Try it →
Before writing anything, find the line that contains "This screenshot has width=1512, height=789.", then retype the entries below exactly from their first line through that one, without pictures.

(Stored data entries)
═══
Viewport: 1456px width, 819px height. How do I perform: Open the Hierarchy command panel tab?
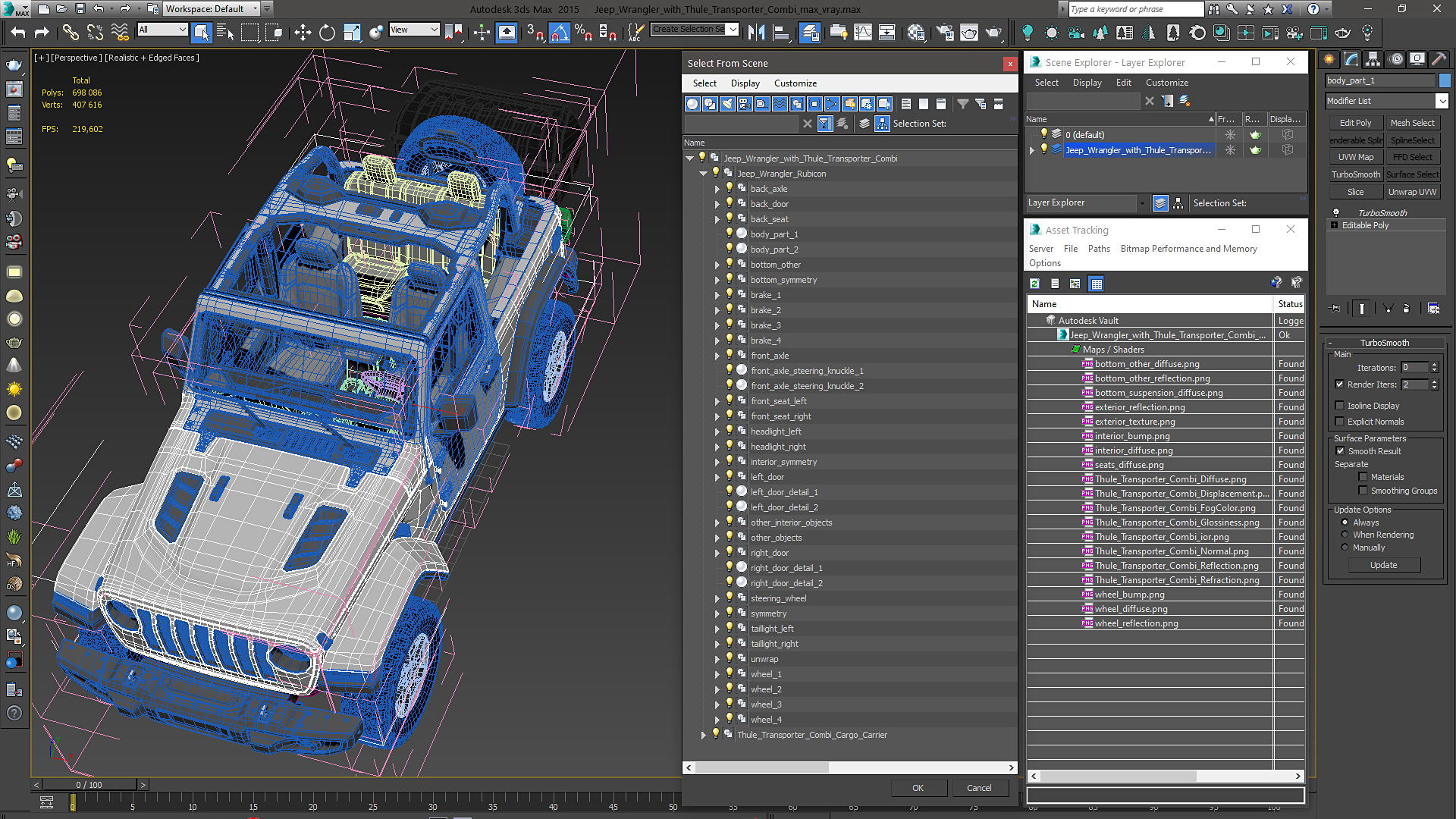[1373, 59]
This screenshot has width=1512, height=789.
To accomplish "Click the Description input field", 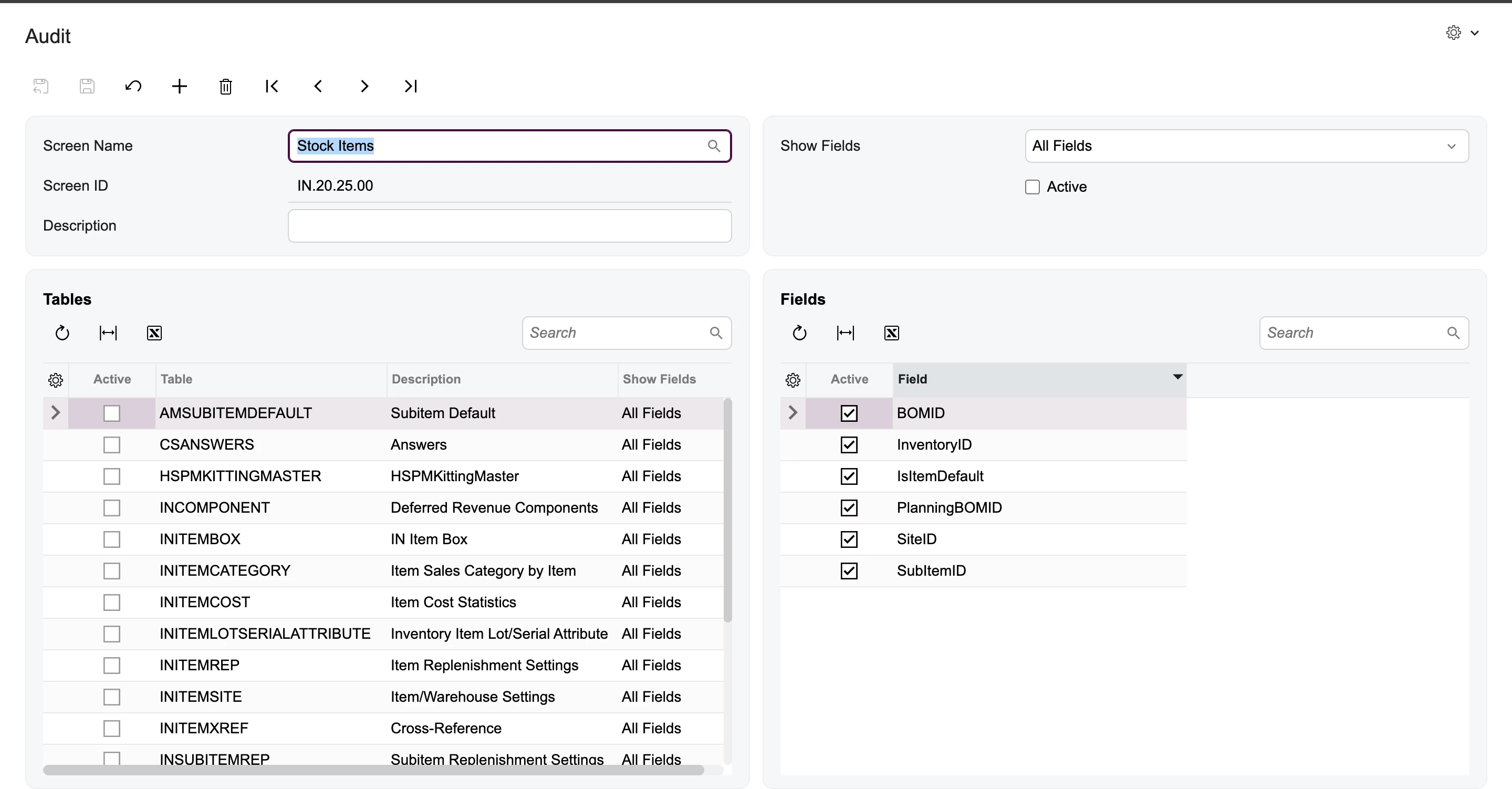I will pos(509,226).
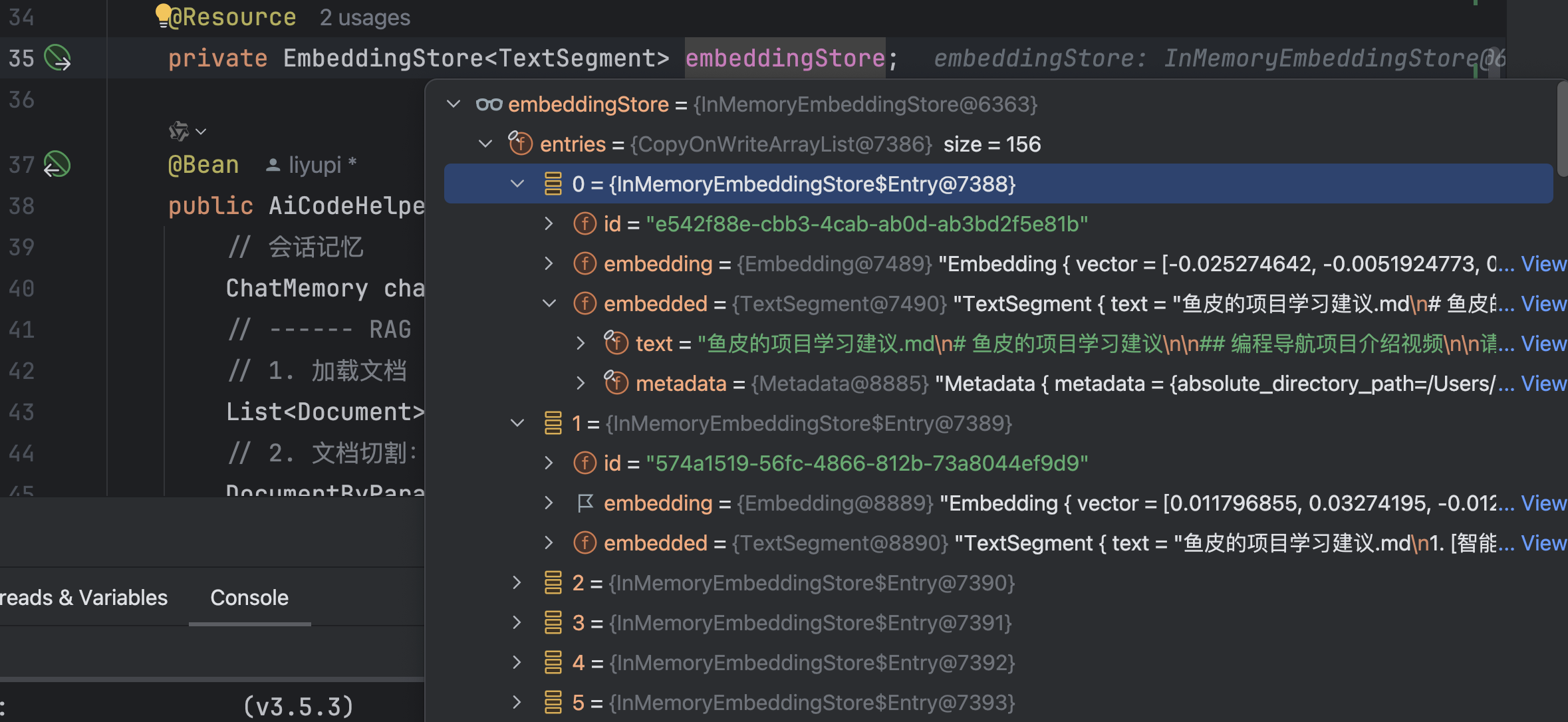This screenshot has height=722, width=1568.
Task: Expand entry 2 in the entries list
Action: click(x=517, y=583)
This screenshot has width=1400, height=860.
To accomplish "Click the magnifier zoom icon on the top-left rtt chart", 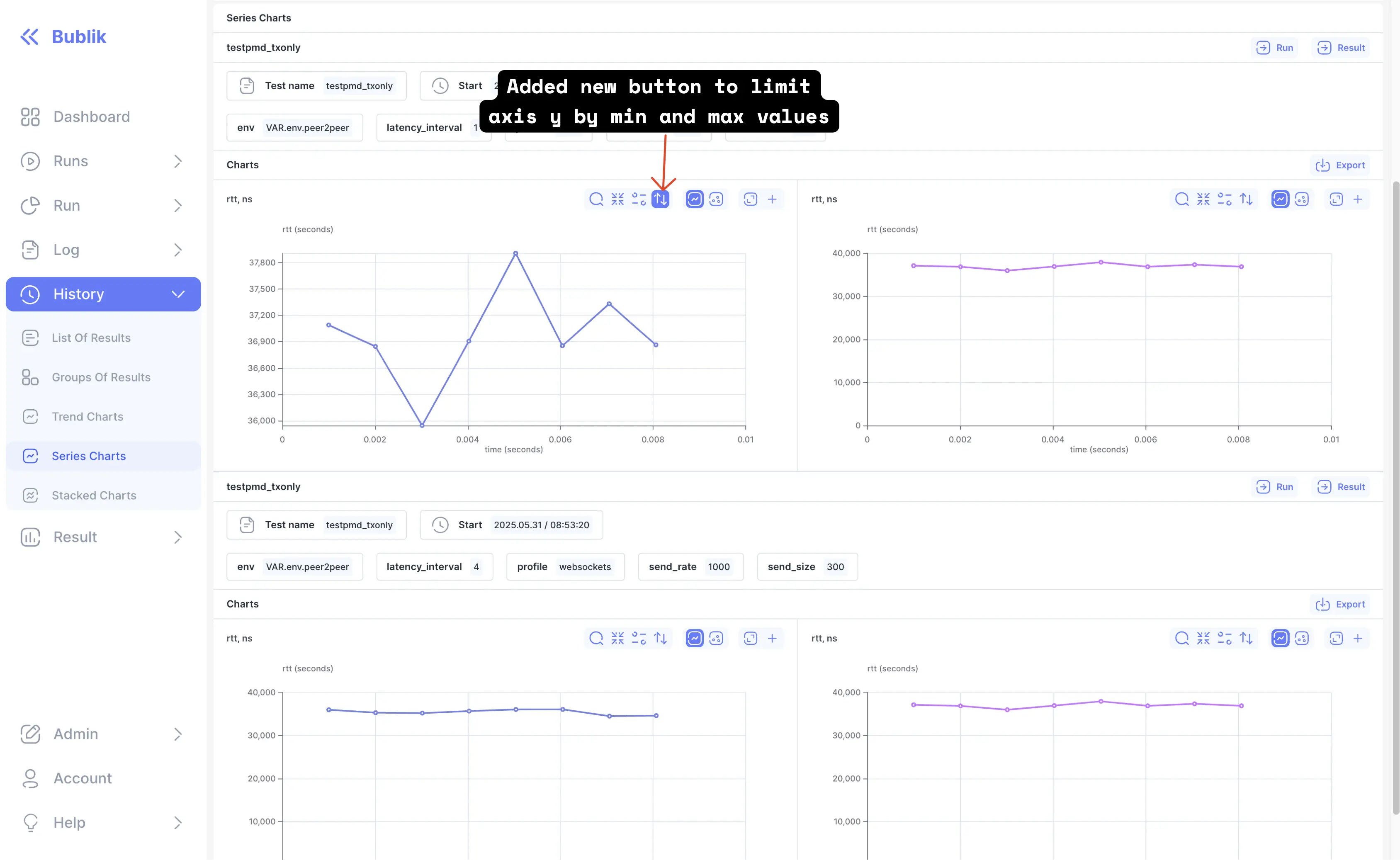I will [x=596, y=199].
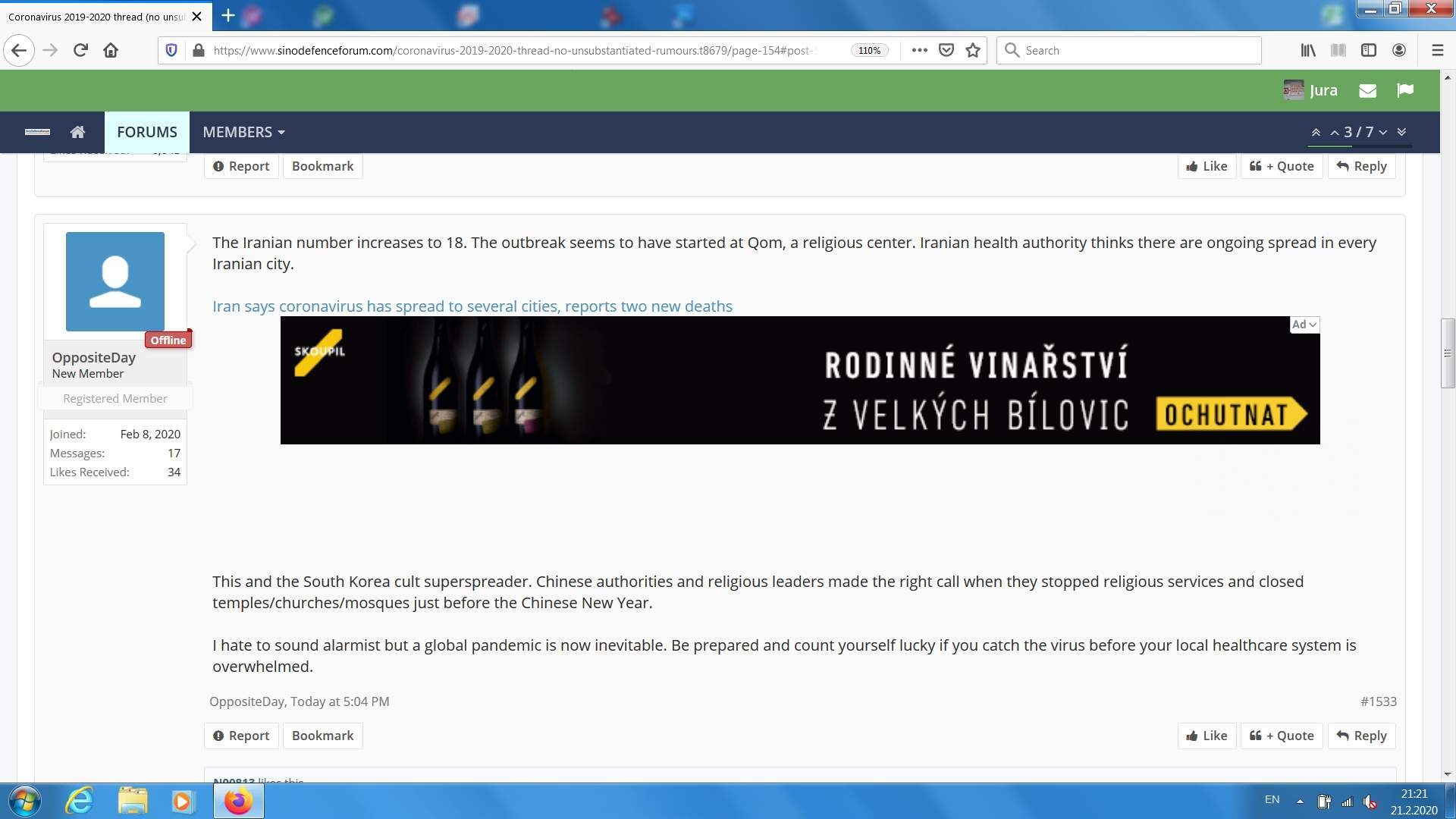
═══
Answer below →
Viewport: 1456px width, 819px height. How do I perform: Open the Hierarchy command panel tab?
[1373, 59]
This screenshot has width=1512, height=789.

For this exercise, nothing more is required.